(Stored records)
Segment Open
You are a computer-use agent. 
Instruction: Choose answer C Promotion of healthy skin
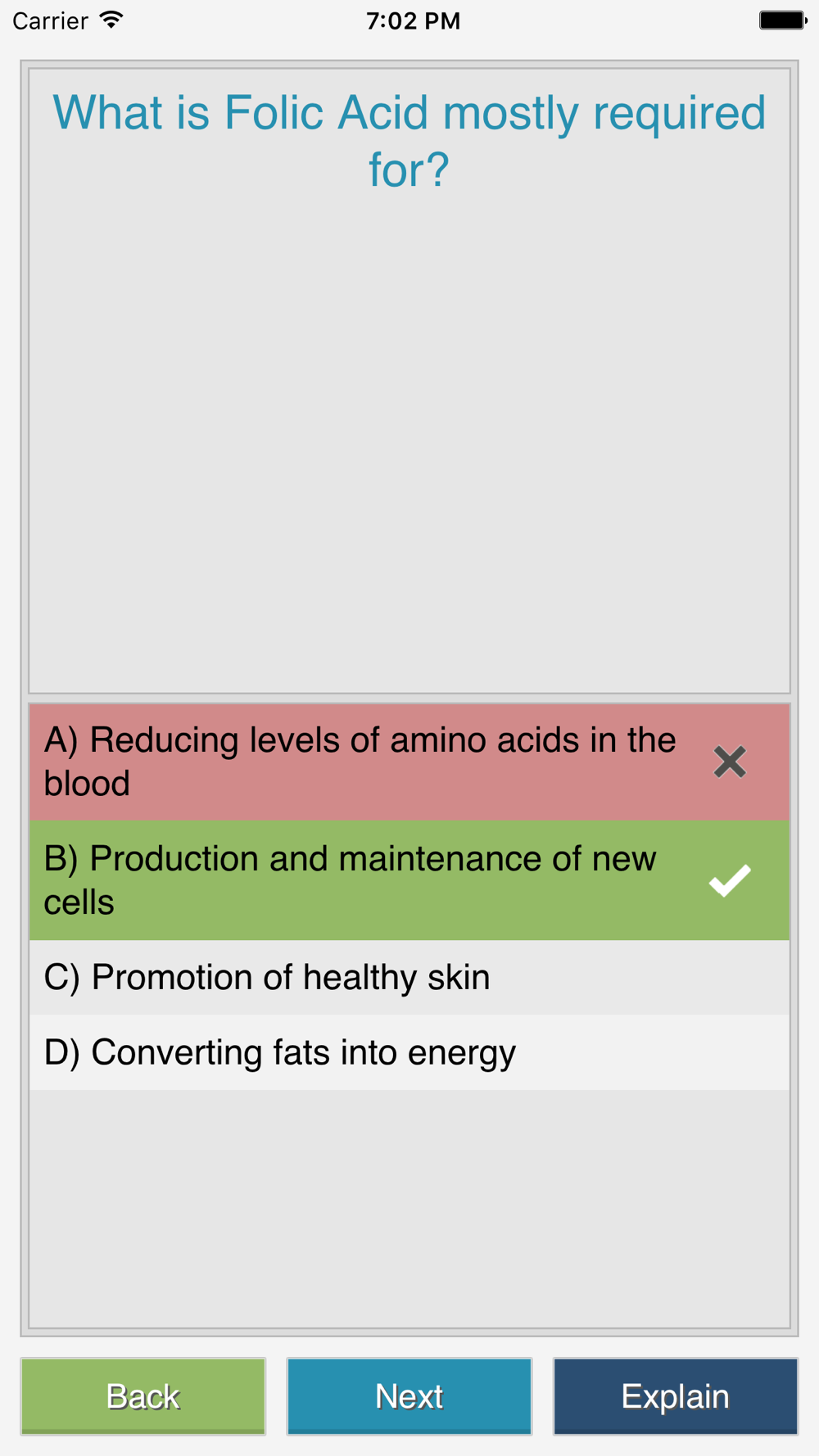pyautogui.click(x=410, y=977)
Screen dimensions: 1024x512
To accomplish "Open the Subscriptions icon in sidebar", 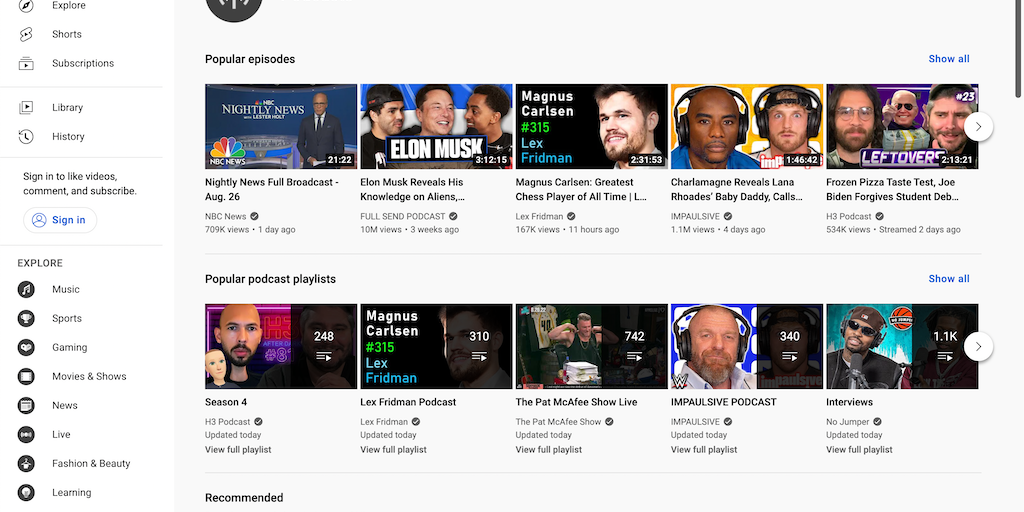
Segment Closed
Exercise details: Could you restate all of the data above word for word and skip every picture?

Task solution:
You are a computer-use agent. 
Instruction: Choose answer C Promotion of healthy skin
pyautogui.click(x=410, y=977)
Screen dimensions: 1024x512
To accomplish "Open the Subscriptions icon in sidebar", 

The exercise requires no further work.